An hour ago I received a call from the Occupational Health doctor I visited last week. I had talked to her about the fact that working in IT had sent me thrice to the ER, two for arrhythmia and the last one for a supposed hemiplegic migraine that felt like a stroke, so I only intended to accept programming roles. This morning, on the phone, she told me she had spoken with my former employer at the hospital where I have worked on-and-off for the last seven years, and he told her that programming has been externalized, but that he would talk to HR for future job offers to see if my role in an IT contract could be constrained.
After she explained this to me, I remained silent for a few seconds, trying to understand what that would even mean. I told her that working in IT is either solving user’s problems on the phone or in person, with week-long additional phone duties, and all the while having to tolerate IT technicians for whom silence and basic respect for other people’s peace of mind seems to be a personal offense. The only possible duty of the IT job that wouldn’t screw with my brain and heart would be network rack stuff, but that’s 5-10% of the job. The Occupational Health doctor told me that she would call me tomorrow so I could make a decision: either accept a six-month trial period for supposedly duty-constrained roles, all vague as hell, and that for all I know could revert to the normal state of affairs the very first day, or else get removed from the job listings, which means that I would have sacrificed my source of income.
All I could think about that was “Please leave me the fuck alone.” My whole body weighs down as if demanding me to lie somewhere. Shortly after waking up this morning, having trouble leaving the bed, I was fantasizing about how nice it would be to jump off a fucking bridge. And I have to make a decision about whether to keep a paycheck that involves threats to my brain and heart, or restart my career at forty.

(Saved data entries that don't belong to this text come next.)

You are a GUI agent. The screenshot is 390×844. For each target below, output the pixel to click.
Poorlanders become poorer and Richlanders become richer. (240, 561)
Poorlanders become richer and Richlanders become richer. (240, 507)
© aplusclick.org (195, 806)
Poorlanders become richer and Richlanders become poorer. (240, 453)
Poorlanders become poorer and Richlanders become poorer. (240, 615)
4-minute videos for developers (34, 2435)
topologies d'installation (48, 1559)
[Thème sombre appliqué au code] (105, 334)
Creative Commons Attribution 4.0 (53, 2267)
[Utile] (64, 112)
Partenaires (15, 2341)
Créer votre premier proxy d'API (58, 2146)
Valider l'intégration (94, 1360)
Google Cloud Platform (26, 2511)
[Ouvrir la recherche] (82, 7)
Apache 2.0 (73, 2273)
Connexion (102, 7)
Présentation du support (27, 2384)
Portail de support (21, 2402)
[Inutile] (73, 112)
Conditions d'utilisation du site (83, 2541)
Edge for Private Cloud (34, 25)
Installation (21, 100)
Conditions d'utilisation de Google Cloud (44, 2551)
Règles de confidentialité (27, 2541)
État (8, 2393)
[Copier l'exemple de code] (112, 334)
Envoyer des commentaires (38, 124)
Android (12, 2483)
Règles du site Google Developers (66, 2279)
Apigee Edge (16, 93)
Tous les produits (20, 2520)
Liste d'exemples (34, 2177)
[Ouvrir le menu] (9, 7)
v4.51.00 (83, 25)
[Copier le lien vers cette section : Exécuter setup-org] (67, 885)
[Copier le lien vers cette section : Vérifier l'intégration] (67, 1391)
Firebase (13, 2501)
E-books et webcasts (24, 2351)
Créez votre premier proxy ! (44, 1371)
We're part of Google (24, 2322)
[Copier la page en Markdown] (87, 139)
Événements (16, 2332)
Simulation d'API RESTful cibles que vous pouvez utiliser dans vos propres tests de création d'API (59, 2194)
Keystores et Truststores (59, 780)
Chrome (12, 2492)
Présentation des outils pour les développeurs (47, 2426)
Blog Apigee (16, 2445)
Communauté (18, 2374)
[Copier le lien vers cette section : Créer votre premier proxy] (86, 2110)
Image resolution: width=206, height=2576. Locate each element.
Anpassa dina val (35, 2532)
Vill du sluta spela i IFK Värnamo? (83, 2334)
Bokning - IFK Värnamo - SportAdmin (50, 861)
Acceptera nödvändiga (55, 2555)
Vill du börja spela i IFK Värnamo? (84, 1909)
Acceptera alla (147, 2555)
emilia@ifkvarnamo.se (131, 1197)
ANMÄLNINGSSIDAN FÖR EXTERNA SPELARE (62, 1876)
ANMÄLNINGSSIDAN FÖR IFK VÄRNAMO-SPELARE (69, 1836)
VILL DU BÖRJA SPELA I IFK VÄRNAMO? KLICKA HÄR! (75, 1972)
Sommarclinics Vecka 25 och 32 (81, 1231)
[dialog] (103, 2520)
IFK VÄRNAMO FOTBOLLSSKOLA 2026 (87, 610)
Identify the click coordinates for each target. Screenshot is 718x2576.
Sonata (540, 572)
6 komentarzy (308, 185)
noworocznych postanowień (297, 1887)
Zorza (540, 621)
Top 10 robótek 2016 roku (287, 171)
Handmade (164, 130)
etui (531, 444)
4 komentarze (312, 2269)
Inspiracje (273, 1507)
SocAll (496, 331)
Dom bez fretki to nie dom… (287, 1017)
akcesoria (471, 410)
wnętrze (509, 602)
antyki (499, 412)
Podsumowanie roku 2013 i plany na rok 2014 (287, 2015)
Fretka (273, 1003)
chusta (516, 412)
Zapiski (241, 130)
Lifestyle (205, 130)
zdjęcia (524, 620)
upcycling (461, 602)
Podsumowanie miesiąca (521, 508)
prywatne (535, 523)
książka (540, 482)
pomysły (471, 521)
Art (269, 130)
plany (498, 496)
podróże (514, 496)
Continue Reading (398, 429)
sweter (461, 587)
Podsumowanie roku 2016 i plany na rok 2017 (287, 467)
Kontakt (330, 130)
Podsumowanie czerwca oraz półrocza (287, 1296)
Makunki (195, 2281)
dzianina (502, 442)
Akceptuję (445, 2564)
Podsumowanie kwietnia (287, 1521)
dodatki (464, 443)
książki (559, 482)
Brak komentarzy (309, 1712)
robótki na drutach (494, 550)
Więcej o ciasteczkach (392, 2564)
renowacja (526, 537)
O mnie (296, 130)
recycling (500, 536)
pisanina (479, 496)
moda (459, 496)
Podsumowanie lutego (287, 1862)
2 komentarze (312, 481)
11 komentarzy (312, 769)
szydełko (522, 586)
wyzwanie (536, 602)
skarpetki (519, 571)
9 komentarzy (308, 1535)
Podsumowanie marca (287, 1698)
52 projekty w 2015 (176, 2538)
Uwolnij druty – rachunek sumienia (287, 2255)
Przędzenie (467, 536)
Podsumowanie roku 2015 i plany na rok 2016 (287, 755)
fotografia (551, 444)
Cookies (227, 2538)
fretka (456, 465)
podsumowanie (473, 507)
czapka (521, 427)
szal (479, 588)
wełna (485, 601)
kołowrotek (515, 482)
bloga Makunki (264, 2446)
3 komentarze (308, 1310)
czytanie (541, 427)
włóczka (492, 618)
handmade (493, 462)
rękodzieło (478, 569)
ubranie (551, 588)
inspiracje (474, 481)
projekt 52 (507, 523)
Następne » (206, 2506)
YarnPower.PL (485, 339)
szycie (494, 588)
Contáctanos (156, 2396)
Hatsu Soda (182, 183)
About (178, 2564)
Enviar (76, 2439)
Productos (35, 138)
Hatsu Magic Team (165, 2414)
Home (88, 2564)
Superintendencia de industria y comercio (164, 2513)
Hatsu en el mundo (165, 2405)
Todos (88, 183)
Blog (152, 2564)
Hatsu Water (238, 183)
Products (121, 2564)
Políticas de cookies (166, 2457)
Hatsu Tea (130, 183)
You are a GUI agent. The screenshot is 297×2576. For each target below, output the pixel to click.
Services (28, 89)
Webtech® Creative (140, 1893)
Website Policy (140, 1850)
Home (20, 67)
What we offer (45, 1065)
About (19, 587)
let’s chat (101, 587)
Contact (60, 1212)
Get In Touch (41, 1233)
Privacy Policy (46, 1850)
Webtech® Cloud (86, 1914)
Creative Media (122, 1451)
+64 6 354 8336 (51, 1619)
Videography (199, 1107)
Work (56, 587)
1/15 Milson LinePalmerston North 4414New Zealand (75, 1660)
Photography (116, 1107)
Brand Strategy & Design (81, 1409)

I feel unmoored. Detached from this world and from the reality of it all. Terrified of returning to any sort of responsibility. I’ve had to drag myself out of the apartment because I know that otherwise I’ll just spend hours wanting to lie down in bed. I’m even resenting having to tend to my remaining cat, who is on permanent medication for kidney failure and keeps making these “akh-akh” sounds that the vet said are common with his condition. My cat is also feeling the sudden loss of the other cat, who died four or five days ago; whenever he isn’t sleeping, he follows me around, sits at my feet, or hides under the covers, as if fearing an invisible predator that will make him disappear too. And he’s right to fear it: he’s eighteen, and that invisible predator will make him disappear soon enough. Like it eventually makes everyone else disappear.
I want to be left the fuck alone. For the entire world to forget I exist. Not have to be bound by anything. To lie in bed and daydream for days at a time, if I even have to be alive at all. Right now, in this mental state, anything other than ASMR is too grating to my senses, as if they had been scrubbed raw. I briefly considered talking to some professional about this whole stuff, but then I remembered that I had seen about five therapists from age 17 to about 31, and it did fuck all other than waste my time and money.
I can’t figure out a better ending to this post.